* Directions for this task
Tally the lines of the data that include the word "will". Only the number is to be returned.

* Dataset excerpts
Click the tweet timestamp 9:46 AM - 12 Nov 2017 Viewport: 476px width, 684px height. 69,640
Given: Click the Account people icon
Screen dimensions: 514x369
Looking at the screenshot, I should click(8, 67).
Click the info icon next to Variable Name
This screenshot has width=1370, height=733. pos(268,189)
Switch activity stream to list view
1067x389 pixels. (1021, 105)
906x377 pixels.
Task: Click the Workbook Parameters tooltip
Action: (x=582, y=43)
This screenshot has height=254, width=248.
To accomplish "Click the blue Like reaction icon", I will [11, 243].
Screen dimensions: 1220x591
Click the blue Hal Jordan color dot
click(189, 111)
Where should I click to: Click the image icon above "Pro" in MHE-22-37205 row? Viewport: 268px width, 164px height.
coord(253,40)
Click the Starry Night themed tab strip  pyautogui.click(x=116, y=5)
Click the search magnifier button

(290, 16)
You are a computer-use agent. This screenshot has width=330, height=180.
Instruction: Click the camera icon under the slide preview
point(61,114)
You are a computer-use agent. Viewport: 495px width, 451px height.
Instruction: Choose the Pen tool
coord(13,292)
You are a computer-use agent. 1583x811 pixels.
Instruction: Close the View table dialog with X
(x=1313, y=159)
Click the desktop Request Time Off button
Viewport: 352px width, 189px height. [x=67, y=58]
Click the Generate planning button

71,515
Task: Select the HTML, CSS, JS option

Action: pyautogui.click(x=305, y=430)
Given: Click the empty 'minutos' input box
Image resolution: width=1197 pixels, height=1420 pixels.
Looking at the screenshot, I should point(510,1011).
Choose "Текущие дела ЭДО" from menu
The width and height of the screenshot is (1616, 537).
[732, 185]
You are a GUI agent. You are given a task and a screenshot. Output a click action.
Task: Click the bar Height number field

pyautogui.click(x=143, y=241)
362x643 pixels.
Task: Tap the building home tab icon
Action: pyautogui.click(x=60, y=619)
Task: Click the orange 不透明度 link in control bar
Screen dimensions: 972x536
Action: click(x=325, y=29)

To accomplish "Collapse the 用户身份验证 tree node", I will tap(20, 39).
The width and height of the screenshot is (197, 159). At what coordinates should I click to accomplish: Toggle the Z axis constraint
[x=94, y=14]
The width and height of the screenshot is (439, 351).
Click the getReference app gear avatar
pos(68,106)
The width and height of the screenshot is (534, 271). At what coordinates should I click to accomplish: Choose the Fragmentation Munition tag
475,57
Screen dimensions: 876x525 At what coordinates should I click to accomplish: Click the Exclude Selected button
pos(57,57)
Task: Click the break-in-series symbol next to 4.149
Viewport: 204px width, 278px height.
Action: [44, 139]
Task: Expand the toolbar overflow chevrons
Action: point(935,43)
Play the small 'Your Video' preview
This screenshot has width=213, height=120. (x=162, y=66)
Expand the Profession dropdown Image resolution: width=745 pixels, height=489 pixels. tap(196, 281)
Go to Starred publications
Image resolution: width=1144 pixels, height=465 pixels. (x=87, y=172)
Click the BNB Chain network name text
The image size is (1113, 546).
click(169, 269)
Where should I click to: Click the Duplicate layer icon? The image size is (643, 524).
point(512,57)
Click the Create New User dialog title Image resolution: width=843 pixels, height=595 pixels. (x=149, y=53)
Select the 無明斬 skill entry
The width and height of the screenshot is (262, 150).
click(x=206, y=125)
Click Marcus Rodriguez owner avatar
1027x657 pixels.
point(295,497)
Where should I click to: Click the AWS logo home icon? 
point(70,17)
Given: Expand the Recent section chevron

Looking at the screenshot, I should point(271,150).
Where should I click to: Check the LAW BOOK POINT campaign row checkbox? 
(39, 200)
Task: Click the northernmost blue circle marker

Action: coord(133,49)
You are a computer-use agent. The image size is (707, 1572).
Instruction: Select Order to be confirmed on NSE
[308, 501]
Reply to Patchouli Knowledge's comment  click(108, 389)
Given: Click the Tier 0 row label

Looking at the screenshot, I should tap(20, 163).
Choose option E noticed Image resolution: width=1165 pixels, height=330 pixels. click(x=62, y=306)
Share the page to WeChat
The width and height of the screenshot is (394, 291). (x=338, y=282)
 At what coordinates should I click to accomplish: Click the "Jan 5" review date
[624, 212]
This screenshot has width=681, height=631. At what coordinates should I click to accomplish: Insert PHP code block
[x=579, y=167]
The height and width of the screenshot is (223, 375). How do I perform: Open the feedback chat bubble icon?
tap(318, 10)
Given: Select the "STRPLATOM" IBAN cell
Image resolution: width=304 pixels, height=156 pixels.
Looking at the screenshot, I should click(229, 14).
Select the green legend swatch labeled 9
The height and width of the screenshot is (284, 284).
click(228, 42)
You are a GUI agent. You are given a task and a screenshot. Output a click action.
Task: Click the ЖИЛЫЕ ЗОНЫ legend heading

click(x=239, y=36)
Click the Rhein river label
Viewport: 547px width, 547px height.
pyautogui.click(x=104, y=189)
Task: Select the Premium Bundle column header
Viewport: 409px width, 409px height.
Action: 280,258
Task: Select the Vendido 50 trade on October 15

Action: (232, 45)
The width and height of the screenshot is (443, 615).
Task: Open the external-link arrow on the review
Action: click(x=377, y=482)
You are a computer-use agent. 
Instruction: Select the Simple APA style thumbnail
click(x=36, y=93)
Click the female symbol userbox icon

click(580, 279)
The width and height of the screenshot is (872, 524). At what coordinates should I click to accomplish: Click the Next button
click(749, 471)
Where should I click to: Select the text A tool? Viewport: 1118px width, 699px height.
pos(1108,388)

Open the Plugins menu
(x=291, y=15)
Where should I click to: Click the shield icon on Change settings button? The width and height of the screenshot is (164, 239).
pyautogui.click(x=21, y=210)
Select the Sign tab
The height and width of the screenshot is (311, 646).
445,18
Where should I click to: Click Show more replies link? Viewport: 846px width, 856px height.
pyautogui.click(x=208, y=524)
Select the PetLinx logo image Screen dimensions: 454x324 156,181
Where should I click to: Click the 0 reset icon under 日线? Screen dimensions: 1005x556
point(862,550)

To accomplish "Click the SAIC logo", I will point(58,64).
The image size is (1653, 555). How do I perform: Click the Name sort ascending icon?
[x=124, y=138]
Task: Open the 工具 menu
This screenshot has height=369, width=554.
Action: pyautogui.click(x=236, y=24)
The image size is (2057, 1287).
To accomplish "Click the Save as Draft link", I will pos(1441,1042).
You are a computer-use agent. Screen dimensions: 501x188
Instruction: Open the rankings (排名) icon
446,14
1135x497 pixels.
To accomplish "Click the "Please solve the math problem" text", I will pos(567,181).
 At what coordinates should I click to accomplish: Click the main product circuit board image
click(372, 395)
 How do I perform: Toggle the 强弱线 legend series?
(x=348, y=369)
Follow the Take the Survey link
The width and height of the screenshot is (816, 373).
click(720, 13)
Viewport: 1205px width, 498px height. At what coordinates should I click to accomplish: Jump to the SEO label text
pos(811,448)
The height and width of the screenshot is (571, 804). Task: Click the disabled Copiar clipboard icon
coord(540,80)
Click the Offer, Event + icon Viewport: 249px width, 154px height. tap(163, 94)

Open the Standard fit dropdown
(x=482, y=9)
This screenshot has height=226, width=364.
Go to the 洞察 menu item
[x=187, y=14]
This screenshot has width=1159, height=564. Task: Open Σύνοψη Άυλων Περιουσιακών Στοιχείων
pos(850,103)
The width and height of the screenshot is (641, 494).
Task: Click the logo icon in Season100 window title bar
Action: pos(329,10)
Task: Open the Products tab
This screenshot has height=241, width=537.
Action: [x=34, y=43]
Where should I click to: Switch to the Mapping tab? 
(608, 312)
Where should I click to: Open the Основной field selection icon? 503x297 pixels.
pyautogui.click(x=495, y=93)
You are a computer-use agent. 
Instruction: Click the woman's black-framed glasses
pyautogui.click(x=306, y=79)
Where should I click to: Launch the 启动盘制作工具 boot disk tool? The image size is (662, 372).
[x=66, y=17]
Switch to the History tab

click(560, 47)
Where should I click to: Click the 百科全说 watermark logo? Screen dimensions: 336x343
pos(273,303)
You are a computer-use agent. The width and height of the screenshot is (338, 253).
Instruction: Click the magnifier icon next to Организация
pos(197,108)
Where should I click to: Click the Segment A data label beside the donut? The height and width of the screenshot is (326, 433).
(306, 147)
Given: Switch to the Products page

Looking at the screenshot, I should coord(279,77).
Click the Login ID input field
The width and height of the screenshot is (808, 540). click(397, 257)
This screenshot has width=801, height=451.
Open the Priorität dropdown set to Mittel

* Answer to the problem
5